## GOAL OF THE EXERCISE
Each entry below should be returned exactly as is, with the pictures removed.

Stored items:
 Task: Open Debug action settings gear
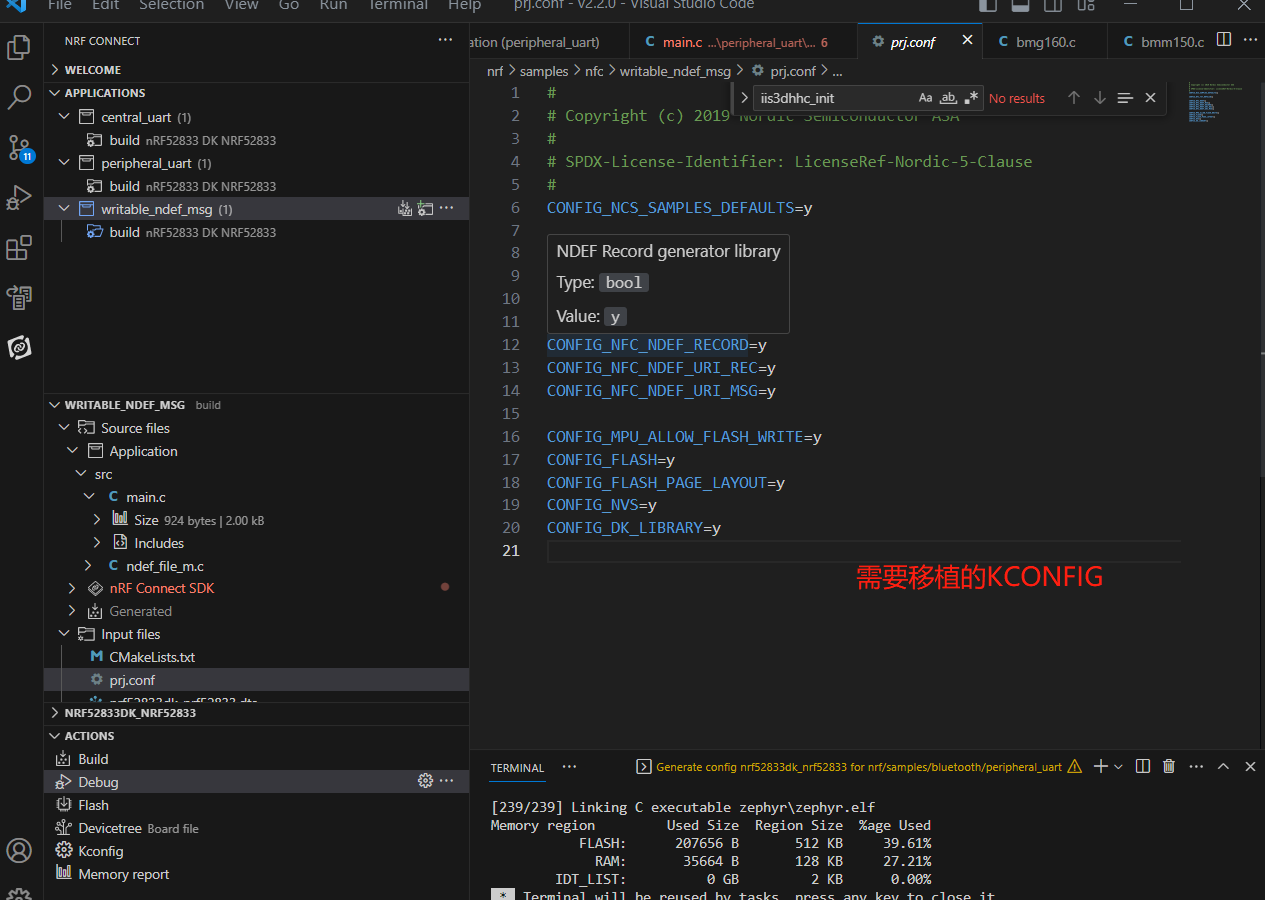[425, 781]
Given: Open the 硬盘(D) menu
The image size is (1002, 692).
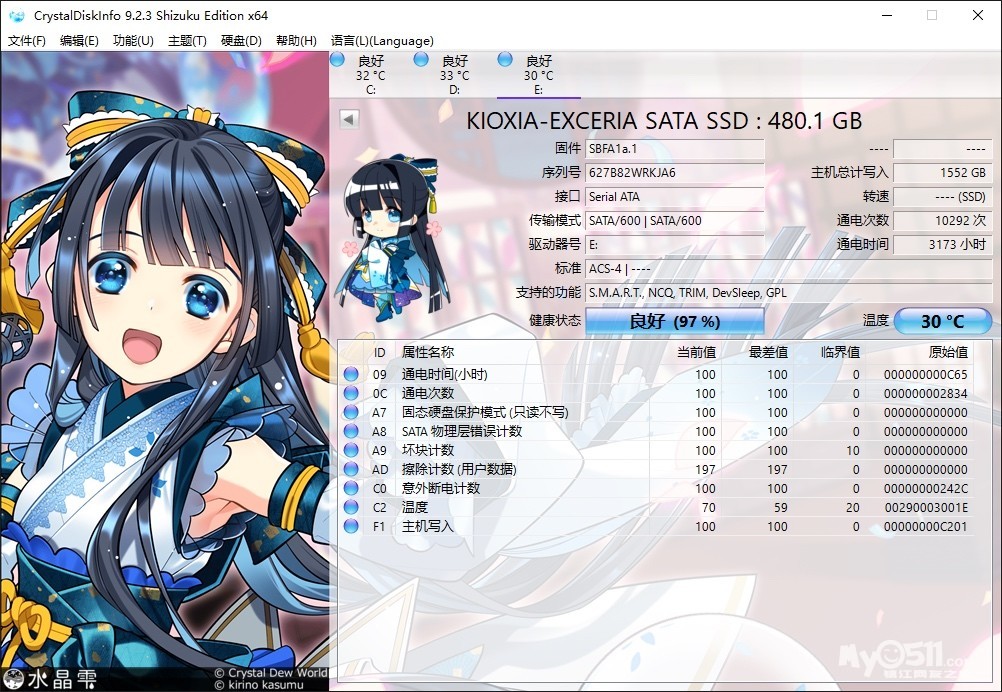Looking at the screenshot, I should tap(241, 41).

## OUTPUT BELOW
 Task: Open Debug action settings gear
[425, 781]
Given: Open the 硬盘(D) menu
The image size is (1002, 692).
Looking at the screenshot, I should tap(241, 41).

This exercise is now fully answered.